# Man Fired for Wearing Bush Sweatshirt at Obama Rally



## cc3915 (Mar 26, 2004)

(USC) -- Don't try wearing a Bush hat or sweatshirt at an Obama rally.

Duane Hammond says it's what got him fired. Hammond is a union stagehand who was part of the crew that built the platform for the Obama event on campus.

He came to work early this morning wearing clothing that says "George H. W. Bush". Hammond's son is in the Navy, currently serving on the aircraft carrier U.S.S. George H. W. Bush.

Man Fired for Wearing Bush Sweatshirt at Obama Rally ***UPDATED - The News Blog with Eric Spillman - KTLA.COM


----------



## Goose (Dec 1, 2004)

I wore a McCain-Palin shirt to the Strategic Air and Space Museum near Omaha once...never have I gotten more dirty looks from old women than I did when I wore that shirt that day.

It was pretty amusing.


----------



## cc3915 (Mar 26, 2004)

frank said:


> I wore a McCain-Palin shirt to the Strategic Air and Space Museum near Omaha once...never have I gotten more dirty looks from old women than I did when I wore that shirt that day.
> 
> It was pretty amusing.


Yeah, screw the old bitties.


----------



## jettsixx (Dec 10, 2005)

I got a dirty look from the hippie driving the prius that had an odrama bumper sticker. I think it may have had something to do with the $250.00 gig though.


----------



## Guest (Oct 23, 2010)

So basically, he should have worn a shirt that said "Obama rocks my socks"... he would have gotten a raise.


----------



## 7costanza (Aug 29, 2006)

Bush should definitely be a terminable offense..pe:tounge_smileple hate bush, I hate bush, maybe a nice little landing strip or completely shaven that's my favorite ....._Ohhhhh you mean Bush...


----------



## CJIS (Mar 12, 2005)

WTF it was a shirt having to do with a USN Aircraft carrier. Not only that but last I knew the first amendment protects us and allows us to express our thoughts.

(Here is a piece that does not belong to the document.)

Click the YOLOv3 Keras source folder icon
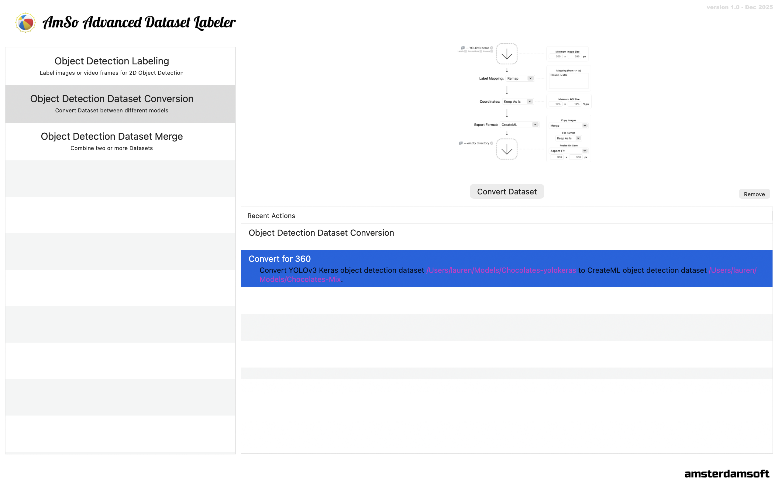(463, 48)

Oh yeah thats right under NObama only terrorists and left wing nuts can say what they want.


----------



## cc3915 (Mar 26, 2004)

> That didn't go over well with his union supervisor. Hammond says he was told to take off the sweatshirt, or he would have to go home. He refused. They told him he was fired from the job.


Since when was it the job of a union to fire people? I guess it must be unions that back socialist candidates and adhere to their un-American principles. Be very aware of who your unions endorse and align themselves with.


----------



## Guest (Oct 23, 2010)

CJIS said:


> WTF it was a shirt having to do with a USN Aircraft carrier. Not only that but last I knew the first amendment protects us and allows us to express our thoughts.
> 
> Oh yeah thats right under NObama only terrorists and left wing nuts can say what they want.

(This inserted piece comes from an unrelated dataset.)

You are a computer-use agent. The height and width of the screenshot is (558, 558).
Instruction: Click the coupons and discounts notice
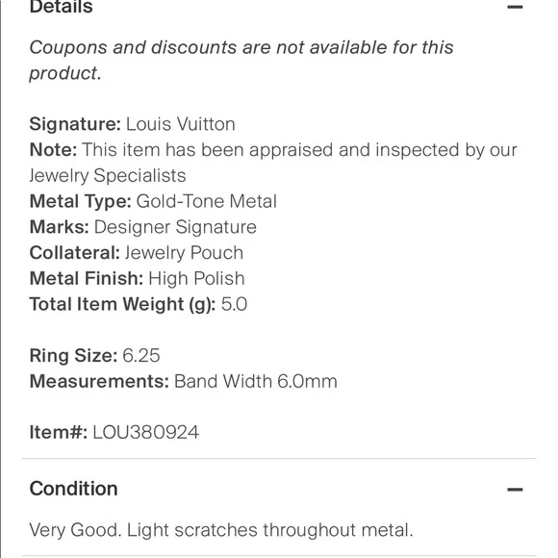(241, 60)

Hey, we're lucky that carrier hasn't "mysteriously disappeared" in the Bermuda Triangle, or been "retired" from active service.


----------



## LGriffin (Apr 2, 2009)

right.as.rain said:


> Hey, we're lucky that carrier hasn't "mysteriously disappeared" in the Bermuda Triangle, or been "retired" from active service.


So far, that sort of thing only happened with those tied to the Clinton Foolishstration, you know, the guy who lost THE CARD


----------